Cline et Jacobsen (1983) n’ont pas trouvé de différences significatives entre des cultivars de soya inoculés en déposant des morceaux de carotte colonisés par le champignon sur les feuilles. Un autre travail a trouvé une corrélation significative entre la surface de la lésion mesurée 48 heures après l’inoculation de feuilles excisées avec du mycélium poussant sur milieu PDA et les niveaux de maladie au champ sous infestation naturelle et artificielle avec des sclérotes (Kim et al., 2000). Hoffman et collaborateurs (2002) ont utilisé la même méthode et ont eu des résultats corrélés avec ceux obtenus dans des champs infestés naturellement seulement une fois sur cinq. Wegulo et collaborateurs (1998) ont utilisé une méthode similaire à celle de Kim et collaborateurs (2000), mais ils ont créé une blessure sur la feuille avant d’y déposer l’inoculum. Le résultat des classements a varié beaucoup entre les essais, mais les auteurs estimèrent tout de même que la méthode était bonne car les cultivars reconnus sensibles ou résistants se sont comportés tel quel dans la majorité des essais.

1.4.3 Méthodes indirectes

Wegulo et collaborateurs (1998) ont comparé cinq méthodes d’inoculation de la sclérotiniose dont deux faisaient appel à l’acide oxalique. La première méthode consiste à tremper des tiges de soya dans une solution d’acide oxalique. La longueur de la tige blanchie par la substance est mesurée après 4 jours. L’autre méthode plonge également des tiges de soya dans de l’acide oxalique. Un pigment rougeâtre est émis par la tige, se dissout dans la solution, puis est mesuré par absorbance avec un spectrophotomètre 48 heures après l’inoculation. Les auteurs ont conclu que ces deux méthodes étaient supérieures aux autres testées car elles avaient les meilleures reproductibilités et corrélations avec les résultats d’essais dans des champs artificiellement infestés avec des sclérotes.
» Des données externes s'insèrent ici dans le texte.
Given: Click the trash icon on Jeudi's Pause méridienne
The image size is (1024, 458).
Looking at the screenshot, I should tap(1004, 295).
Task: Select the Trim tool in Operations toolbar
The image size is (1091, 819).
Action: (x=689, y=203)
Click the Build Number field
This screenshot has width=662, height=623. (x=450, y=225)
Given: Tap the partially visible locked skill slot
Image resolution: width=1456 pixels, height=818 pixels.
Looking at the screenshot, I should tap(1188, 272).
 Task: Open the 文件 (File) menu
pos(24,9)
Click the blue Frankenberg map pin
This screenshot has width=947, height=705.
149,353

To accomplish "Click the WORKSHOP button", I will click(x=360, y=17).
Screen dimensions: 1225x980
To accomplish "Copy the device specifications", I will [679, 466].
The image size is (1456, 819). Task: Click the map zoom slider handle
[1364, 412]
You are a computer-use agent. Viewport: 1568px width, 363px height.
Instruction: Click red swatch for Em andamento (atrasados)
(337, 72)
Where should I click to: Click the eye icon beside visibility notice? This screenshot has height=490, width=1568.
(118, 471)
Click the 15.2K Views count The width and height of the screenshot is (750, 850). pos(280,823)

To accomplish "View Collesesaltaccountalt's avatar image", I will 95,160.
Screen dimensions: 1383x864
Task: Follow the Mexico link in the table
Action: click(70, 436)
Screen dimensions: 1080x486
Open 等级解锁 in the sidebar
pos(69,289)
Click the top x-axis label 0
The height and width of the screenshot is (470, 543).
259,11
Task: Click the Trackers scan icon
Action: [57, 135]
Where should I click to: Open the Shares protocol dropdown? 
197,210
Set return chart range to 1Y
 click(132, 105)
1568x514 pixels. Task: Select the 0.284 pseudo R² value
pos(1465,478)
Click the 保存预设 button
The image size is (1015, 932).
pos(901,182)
La mesure de pigments solubles a par la suite été utilisée dans un travail de cartographie QTL (Li et al., 2010a).

Globalement, les résultats obtenus avec ces diverses méthodes ont des degrés de concordance variables avec l’intensité de la maladie au champ (Chun et al., 1987;

Hoffman et al., 2002; Kim et al., 1999; 2000; Nelson et al., 1991a). Dans certains travaux les méthodes d’inoculation elles-mêmes ne sont pas stables car la réponse des variétés varie d’une expérience à l’autre (Guo et al., 2008; Kim et al., 1999; 2000; Nelson et al., 1991a; Wegulo et al., 1998). Le problème est tel que deux programmes d’amélioration génétique publics ontariens ont cessé de mettre des efforts dans l’évaluation de leur matériel pour la résistance à la sclérotiniose au moyen de méthodes d’inoculation artificielle (E. Cober, communication personnelle; I. Rajcan, communication personnelle). À ce jour, aucune méthode d’inoculation de la sclérotiniose ne fait l’unanimité au sein de la communauté scientifique. Il serait souhaitable de mettre au point une nouvelle méthode rapide et reproductible pour évaluer le degré de résistance du soya à la sclérotiniose.